### Short task
Could you format everything from the line containing "nominal weight value" down to the end of the rows as a JSON list of strings, one string per line, with blank lines and the pictures left out?

### Given information
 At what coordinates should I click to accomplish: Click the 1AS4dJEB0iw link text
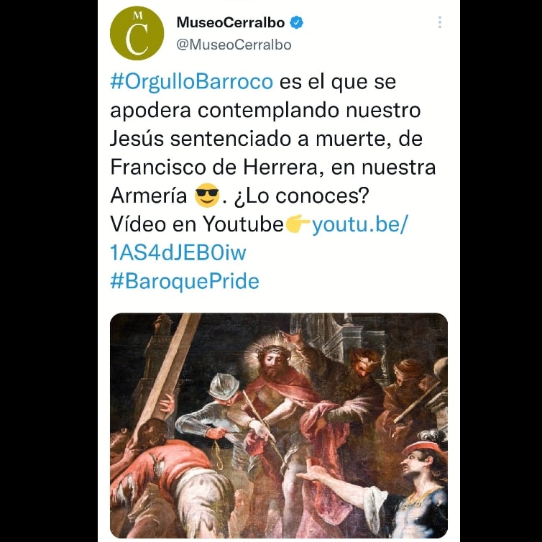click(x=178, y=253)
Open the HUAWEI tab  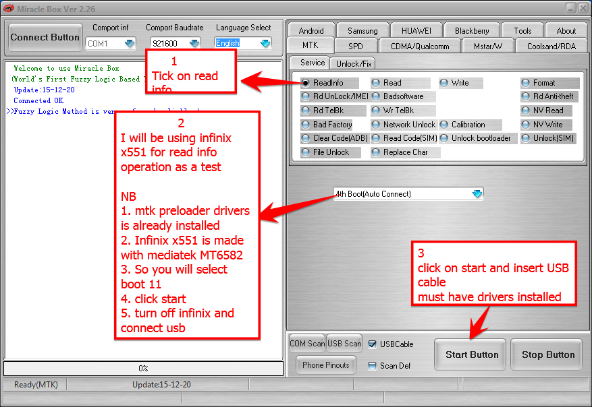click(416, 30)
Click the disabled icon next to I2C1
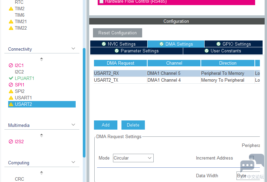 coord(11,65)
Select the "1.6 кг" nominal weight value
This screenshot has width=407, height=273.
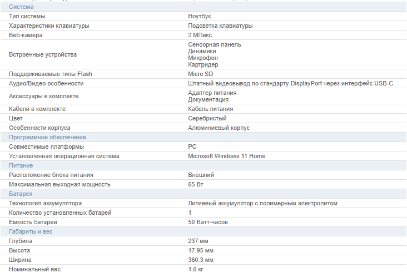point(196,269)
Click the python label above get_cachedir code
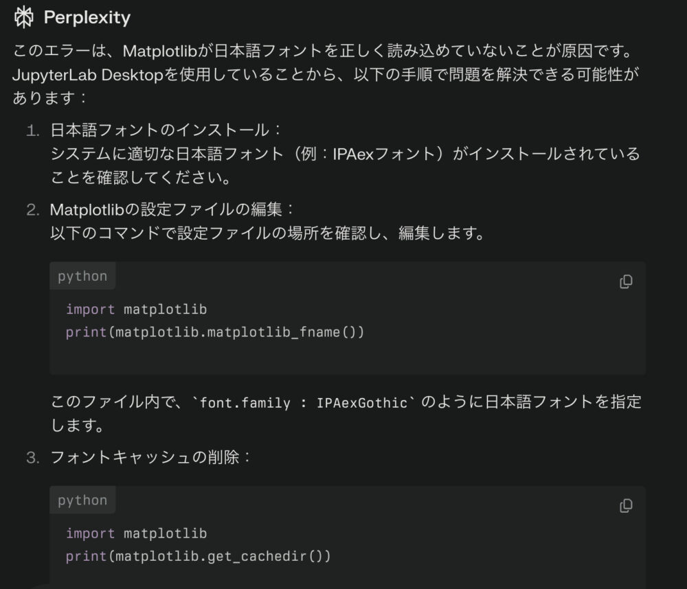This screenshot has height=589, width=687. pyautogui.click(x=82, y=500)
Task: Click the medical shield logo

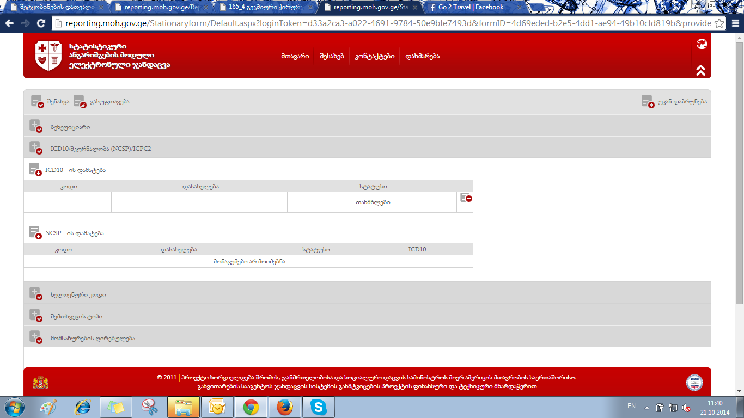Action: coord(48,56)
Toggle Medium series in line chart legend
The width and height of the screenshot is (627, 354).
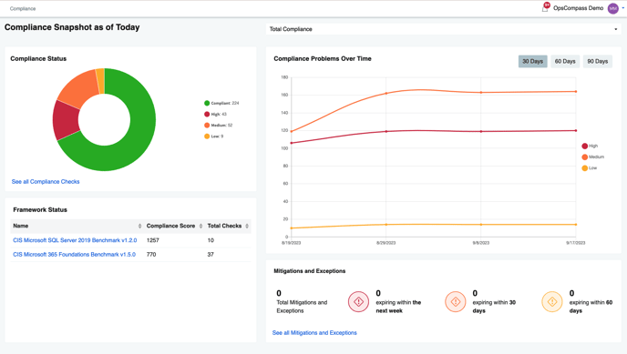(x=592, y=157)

### Task result
[
  "Select the \"1.6 кг\" nominal weight value",
  "This screenshot has width=407, height=273.",
  "point(196,269)",
  "Click the python label above get_cachedir code",
  "This screenshot has height=589, width=687. pyautogui.click(x=82, y=500)",
  "Task: Click the medical shield logo",
  "Action: coord(48,56)",
  "Toggle Medium series in line chart legend",
  "The width and height of the screenshot is (627, 354).",
  "(x=592, y=157)"
]